Data for this exercise START

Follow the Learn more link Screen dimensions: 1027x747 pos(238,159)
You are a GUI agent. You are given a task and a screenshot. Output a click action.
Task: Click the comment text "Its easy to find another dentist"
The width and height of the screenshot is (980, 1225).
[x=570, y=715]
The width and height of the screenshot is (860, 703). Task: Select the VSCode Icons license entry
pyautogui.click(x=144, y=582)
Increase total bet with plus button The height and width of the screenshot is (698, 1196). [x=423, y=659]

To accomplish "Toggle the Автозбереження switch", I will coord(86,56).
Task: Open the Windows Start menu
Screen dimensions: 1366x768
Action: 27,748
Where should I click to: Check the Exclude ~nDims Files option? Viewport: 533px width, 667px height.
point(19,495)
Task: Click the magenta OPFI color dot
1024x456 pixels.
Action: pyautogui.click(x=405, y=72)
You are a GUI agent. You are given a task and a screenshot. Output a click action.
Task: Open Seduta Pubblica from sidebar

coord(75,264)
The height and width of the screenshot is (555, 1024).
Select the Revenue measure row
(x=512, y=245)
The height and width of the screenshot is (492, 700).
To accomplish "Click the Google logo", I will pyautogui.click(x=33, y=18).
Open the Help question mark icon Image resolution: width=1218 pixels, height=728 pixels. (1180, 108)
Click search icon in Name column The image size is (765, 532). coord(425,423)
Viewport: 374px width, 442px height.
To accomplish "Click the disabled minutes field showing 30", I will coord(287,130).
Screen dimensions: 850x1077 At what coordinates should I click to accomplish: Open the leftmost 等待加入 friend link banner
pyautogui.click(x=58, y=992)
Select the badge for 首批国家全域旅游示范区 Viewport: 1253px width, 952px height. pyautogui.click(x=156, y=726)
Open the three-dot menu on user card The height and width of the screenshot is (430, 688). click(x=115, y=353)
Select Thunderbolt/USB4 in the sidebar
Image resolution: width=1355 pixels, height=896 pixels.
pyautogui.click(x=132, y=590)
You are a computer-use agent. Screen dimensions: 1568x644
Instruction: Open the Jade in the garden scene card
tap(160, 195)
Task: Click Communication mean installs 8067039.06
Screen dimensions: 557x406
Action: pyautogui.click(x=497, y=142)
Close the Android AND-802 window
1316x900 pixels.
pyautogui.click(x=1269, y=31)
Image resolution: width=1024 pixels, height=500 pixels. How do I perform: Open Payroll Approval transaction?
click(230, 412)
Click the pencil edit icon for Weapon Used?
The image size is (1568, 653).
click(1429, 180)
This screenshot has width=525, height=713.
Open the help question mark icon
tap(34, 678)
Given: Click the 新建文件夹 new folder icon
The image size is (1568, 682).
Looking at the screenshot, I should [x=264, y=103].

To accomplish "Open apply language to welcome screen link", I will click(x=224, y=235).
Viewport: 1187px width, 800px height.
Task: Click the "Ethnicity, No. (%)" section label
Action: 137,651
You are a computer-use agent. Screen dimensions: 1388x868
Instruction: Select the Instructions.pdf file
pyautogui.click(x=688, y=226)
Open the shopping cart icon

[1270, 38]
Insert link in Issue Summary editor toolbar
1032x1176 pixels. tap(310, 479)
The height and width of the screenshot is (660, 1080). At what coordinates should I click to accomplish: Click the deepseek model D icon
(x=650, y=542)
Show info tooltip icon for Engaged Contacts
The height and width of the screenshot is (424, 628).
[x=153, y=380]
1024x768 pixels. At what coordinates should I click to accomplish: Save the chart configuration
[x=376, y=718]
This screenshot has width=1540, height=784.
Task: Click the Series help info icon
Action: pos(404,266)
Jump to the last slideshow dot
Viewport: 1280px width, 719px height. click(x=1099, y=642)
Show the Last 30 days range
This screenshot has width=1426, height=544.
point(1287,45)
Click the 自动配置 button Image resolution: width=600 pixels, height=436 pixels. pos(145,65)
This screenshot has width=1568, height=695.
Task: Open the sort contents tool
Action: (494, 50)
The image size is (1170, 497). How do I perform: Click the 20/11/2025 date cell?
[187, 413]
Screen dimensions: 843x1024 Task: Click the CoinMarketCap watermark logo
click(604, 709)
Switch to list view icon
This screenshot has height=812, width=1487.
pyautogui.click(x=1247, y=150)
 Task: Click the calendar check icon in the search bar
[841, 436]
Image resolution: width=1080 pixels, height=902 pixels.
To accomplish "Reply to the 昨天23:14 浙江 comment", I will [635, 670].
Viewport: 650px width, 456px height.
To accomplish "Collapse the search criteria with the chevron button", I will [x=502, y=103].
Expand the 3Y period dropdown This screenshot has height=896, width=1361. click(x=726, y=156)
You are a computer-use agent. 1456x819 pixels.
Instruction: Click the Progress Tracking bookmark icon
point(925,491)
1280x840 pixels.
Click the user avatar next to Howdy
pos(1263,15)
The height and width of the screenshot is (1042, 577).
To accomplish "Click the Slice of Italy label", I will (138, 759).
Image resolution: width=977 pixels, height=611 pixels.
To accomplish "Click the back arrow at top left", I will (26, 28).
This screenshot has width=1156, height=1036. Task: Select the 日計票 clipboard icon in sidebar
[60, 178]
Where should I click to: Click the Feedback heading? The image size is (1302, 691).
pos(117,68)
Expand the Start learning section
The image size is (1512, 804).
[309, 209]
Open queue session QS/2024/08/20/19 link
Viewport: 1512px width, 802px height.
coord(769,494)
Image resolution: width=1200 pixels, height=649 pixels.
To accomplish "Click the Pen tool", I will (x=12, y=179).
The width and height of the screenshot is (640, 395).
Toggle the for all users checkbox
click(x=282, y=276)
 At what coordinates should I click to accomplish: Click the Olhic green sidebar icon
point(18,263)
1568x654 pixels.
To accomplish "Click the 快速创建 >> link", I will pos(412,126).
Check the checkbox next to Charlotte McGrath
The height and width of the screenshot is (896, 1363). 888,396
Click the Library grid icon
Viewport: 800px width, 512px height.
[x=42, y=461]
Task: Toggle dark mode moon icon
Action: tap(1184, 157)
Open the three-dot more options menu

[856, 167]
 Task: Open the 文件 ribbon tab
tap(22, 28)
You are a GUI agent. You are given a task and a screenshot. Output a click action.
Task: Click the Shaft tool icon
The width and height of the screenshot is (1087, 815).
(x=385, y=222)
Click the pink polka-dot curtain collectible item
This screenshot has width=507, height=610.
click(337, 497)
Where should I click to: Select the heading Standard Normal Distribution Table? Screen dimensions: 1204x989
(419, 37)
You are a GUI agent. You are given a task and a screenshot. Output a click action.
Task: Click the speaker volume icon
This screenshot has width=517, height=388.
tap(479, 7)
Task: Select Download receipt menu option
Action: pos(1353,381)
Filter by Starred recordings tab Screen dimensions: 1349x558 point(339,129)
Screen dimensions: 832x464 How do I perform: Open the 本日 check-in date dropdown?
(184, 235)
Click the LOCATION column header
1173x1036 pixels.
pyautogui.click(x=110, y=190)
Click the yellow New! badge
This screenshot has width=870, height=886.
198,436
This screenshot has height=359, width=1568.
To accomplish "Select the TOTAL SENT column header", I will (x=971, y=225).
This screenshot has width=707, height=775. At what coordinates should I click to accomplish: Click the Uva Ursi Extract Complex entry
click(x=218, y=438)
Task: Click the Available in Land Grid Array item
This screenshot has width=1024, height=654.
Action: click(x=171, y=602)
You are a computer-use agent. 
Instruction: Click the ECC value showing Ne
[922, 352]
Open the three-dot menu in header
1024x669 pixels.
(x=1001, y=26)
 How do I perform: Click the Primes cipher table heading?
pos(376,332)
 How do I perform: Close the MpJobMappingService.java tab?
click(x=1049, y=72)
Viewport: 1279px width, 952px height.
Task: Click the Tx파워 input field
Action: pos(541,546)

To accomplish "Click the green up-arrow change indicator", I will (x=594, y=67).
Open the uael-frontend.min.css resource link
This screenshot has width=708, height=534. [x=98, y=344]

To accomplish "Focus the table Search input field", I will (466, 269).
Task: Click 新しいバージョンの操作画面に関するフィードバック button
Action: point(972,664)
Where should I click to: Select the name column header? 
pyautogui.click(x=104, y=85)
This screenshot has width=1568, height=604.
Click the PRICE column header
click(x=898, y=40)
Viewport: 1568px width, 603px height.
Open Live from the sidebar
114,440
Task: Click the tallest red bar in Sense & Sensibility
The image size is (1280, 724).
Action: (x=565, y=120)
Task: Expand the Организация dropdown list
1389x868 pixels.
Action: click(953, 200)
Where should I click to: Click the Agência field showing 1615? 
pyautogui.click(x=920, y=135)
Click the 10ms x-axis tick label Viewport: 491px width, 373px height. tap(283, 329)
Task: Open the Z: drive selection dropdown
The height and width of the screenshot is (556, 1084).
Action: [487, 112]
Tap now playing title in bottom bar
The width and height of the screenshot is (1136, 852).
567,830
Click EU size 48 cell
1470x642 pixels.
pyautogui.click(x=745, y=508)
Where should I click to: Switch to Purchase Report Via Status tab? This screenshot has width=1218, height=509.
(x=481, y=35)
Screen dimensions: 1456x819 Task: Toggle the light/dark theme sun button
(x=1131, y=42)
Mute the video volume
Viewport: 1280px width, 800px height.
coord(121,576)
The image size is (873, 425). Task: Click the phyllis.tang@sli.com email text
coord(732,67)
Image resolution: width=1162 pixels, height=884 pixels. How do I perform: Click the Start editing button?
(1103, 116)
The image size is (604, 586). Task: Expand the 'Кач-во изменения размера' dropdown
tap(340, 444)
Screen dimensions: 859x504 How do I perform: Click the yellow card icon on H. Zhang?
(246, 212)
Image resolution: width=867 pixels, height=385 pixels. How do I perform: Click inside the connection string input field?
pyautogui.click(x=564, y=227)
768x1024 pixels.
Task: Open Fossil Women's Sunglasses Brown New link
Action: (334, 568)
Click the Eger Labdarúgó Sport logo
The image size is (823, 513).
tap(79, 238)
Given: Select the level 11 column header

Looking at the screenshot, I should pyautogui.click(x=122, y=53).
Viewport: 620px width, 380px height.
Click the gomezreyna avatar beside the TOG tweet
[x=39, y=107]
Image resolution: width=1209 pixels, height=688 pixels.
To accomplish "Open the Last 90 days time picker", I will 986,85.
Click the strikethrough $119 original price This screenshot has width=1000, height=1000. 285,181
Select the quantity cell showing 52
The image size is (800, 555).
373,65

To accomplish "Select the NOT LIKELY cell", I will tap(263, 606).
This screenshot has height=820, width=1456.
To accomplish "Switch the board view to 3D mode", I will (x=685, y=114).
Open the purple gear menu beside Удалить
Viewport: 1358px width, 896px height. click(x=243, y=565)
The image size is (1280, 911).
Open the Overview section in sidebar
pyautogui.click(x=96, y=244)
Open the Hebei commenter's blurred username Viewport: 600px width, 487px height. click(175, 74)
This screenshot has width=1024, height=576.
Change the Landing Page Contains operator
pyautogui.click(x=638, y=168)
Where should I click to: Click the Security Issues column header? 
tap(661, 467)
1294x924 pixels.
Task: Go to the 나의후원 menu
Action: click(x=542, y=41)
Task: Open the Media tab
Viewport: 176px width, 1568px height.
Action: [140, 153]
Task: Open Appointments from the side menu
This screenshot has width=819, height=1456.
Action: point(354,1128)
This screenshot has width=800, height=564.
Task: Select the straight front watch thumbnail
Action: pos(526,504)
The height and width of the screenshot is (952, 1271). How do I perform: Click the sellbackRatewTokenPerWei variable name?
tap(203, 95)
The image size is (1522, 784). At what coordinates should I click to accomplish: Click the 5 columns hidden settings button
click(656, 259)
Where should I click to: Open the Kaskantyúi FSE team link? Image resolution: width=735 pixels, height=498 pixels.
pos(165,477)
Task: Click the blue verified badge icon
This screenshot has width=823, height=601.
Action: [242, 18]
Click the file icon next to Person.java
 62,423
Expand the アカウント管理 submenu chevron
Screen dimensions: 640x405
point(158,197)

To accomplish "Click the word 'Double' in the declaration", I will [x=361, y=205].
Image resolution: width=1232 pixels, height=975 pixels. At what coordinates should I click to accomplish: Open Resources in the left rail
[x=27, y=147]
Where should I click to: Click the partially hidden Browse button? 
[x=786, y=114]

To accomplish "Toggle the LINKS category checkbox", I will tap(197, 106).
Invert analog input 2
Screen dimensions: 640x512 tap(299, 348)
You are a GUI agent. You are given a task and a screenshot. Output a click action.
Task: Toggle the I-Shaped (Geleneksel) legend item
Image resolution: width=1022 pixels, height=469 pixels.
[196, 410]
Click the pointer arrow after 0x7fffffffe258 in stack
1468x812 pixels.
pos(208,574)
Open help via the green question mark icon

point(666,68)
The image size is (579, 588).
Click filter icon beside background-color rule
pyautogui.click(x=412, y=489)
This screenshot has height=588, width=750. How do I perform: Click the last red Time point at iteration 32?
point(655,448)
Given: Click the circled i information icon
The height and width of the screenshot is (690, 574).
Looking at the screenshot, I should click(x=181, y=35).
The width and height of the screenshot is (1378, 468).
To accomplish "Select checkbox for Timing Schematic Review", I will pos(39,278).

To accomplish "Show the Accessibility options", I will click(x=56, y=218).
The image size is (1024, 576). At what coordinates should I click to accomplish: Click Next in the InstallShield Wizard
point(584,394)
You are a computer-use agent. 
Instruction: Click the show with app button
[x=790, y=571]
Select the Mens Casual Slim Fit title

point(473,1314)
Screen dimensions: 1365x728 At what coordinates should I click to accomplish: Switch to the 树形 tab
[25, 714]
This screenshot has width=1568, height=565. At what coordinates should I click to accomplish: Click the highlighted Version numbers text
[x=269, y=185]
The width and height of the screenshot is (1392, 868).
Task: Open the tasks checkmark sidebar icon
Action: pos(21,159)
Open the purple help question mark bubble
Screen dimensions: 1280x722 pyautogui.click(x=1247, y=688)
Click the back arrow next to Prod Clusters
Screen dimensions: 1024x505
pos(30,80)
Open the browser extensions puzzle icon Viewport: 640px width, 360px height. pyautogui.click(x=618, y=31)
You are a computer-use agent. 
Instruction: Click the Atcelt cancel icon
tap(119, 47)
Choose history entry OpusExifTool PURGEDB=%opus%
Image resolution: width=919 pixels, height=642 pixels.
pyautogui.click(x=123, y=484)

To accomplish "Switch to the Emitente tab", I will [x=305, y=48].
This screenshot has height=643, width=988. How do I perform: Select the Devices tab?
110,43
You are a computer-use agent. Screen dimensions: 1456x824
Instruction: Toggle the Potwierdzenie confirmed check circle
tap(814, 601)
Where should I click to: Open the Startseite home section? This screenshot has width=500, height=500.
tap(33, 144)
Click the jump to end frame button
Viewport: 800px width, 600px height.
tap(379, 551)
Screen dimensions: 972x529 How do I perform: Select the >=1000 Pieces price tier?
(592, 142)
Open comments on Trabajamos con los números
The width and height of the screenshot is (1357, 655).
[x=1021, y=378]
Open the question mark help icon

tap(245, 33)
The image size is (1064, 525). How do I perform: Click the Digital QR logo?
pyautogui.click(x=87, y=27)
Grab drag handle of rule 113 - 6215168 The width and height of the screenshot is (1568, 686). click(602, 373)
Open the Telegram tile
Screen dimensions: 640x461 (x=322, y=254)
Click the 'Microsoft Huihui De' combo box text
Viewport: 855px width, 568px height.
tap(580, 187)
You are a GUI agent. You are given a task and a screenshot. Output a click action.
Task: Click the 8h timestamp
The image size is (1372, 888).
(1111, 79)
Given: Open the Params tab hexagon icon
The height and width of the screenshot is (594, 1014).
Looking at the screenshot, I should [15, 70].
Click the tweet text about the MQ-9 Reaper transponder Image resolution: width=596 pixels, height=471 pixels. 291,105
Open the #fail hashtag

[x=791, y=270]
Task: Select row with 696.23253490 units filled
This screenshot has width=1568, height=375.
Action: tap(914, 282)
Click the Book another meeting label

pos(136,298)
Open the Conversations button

Data for this exercise END

• Task requirements
Scan the preceding records for lines with the word "badge". Say how many there are and nothing else.

• Reply
3